- [Records to use]:
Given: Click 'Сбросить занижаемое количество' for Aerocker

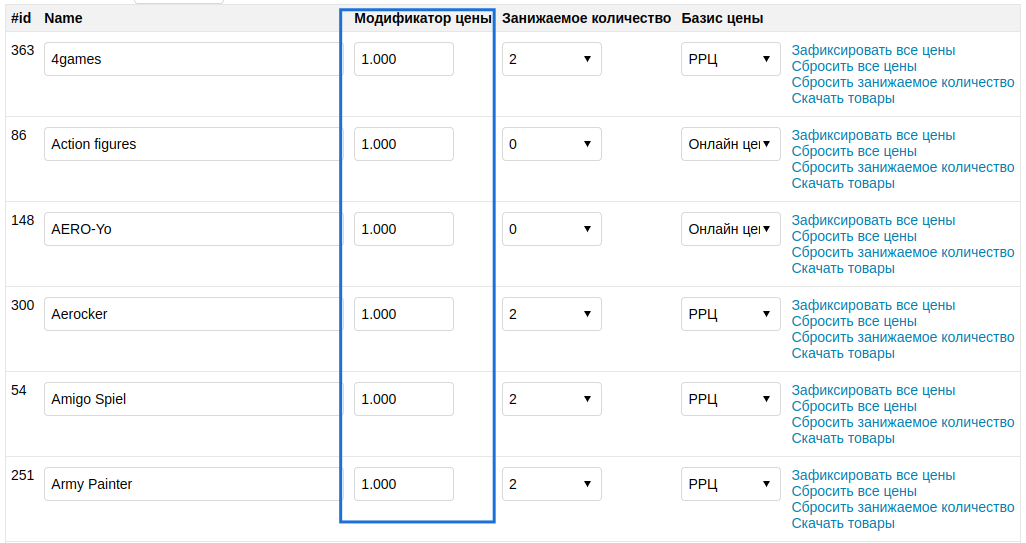Looking at the screenshot, I should point(903,337).
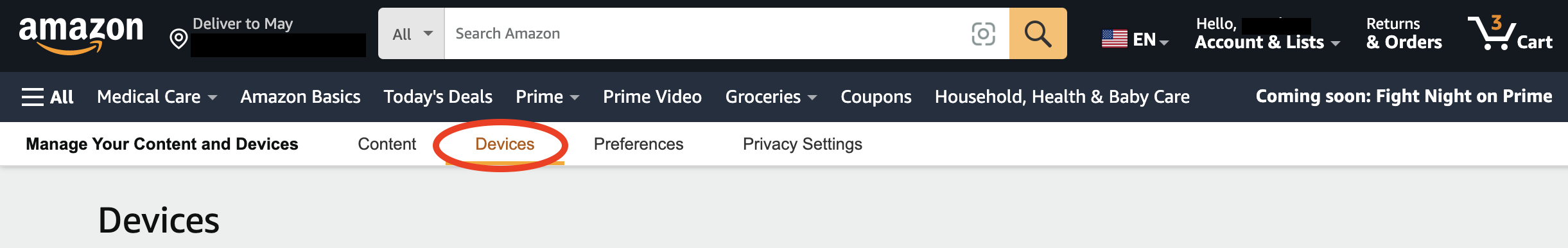Expand the search category All dropdown
Viewport: 1568px width, 248px height.
coord(412,33)
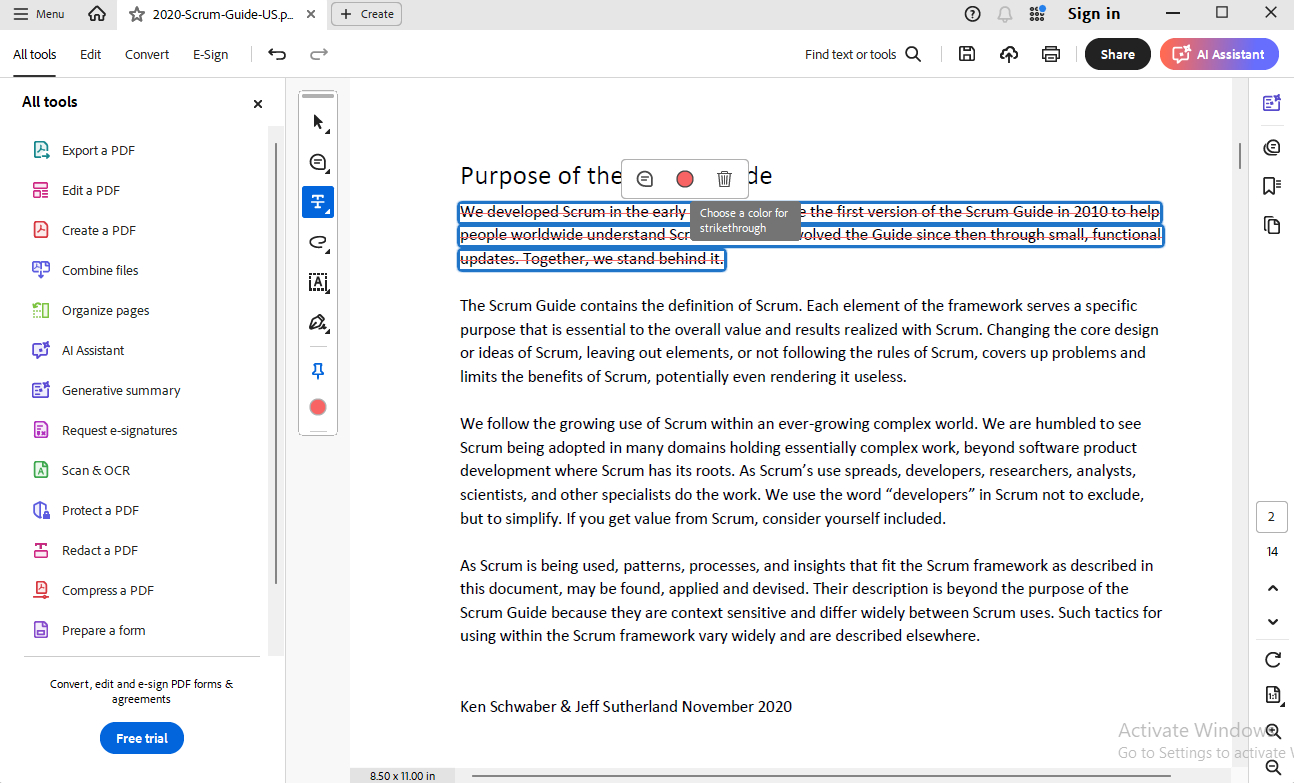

- [Work instruction]: Your answer must be the records exactly as they stand, with no pictures in it.

- [Expected answer]:
Given: Click 'Сбросить занижаемое количество' for Aerocker

Looking at the screenshot, I should point(903,337).
Expand the search category All dropdown
Viewport: 1568px width, 248px height.
coord(412,33)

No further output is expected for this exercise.